Arquiteta paulista que teve a vida profundamente modificada pela doença que acometeu seus pais, se tornou uma voz de amplo e reconhecido alcance no assunto
Ana Claudia Vargas
Um grande encontro que pretende debater a doença de Alzheimer sob o ponto de vista dos cuidadores: este é o mote do III Mutirão 2023 #cuidademim “Alzheimer – Construindo respostas ao desafio de Prevenção, Cuidado e Apoio ao Cuidador Familiar”, evento organizado por Míriam Morata que acontece em 26 de Maio em São Paulo (saiba mais no final da matéria)**.
Famosa nas redes sociais por sua atuação e divulgação de assuntos relacionados à doença, Míriam já escreveu três livros sobre o tema _ Alzheimer diário do esquecimento; Alzheimer recolhendo os pedaços e Alzheimer Assombro e Cura do Cuidador _ e se tornou uma pessoa reconhecida, para além das redes sociais, por simplificar o tema. Mas esta ‘simplificação’ e interesse pelo assunto não surgiu espontaneamente. Míriam viveu na pele toda a transformação que o Alzheimer impõe na vida de uma pessoa, pois foi cuidadora de seus próprios pais e teve que vivenciar um turbilhão de sentimentos, além de abandonar todos os projetos pessoais para assumir a árdua tarefa.
“Quando papai adoeceu parei tudo para cuidar dele, mas tinha minha mãe e a Maria que ajudavam muito. Depois de 8 anos que papai morreu parei de novo… era a vez da minha mãe. Quando mamãe adoeceu perdi o chão e estou retomando minha vida agora, porque depois do Alzheimer vem o rebote, além de lidar com todo desequilíbrio, dividas, costas e ombros estourados… ainda tem a cobrança daqueles que abandonaram e resolvem pedir até nota fiscal, para comprovar preço de remédio ou fralda e conferir quanto você roubou do seu idoso. Quando cuidei de minha mãe nunca tinha trocado fralda, não conseguia sequer colocar band-aid sem grudar as duas pontas, passava muito mal se visse sangue… mas mamãe tinha câncer de pele e eu aprendi a fazer curativo, trocar fralda, fazer sopa, medir pressão e diabetes. Aprendi um monte de outras coisas, que tento contar um pouco por dia para vocês e através dos meus livros”.

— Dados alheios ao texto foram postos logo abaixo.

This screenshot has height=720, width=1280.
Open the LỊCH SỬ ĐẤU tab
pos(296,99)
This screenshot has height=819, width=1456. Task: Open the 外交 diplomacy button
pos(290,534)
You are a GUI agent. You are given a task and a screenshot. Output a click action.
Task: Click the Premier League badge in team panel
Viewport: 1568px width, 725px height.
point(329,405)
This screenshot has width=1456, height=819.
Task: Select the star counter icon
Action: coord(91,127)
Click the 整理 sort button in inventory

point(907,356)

Na entrevista a seguir, Míriam conta um pouco de suas vivências e fala sobre o evento que está organizando:
1. Podemos afirmar que o Alzheimer foi um divisor de águas na sua vida?
Sim, o Alzheimer me colocou diante do que eu mais temia – impotência, fragilidade,
medo de perder tudo que me fortalecia – pessoas, certezas e valores; impermanência, finitude, frustração, orfandade de pais vivos, cansaço de existir,
medo do futuro, culpa, revolta, solidão, despedida diária das pessoas que eu mais
amava… tudo isso sem ter para quem pedir socorro e sem poder demonstrar porque eu era o “lado forte” da história. Descobri que existe o Alzheimer do paciente e o pós Alzheimer do cuidador familiar,
sinceramente não sei qual é o pior.
2. Como você vê a realidade dos cuidadores familiares que conhece?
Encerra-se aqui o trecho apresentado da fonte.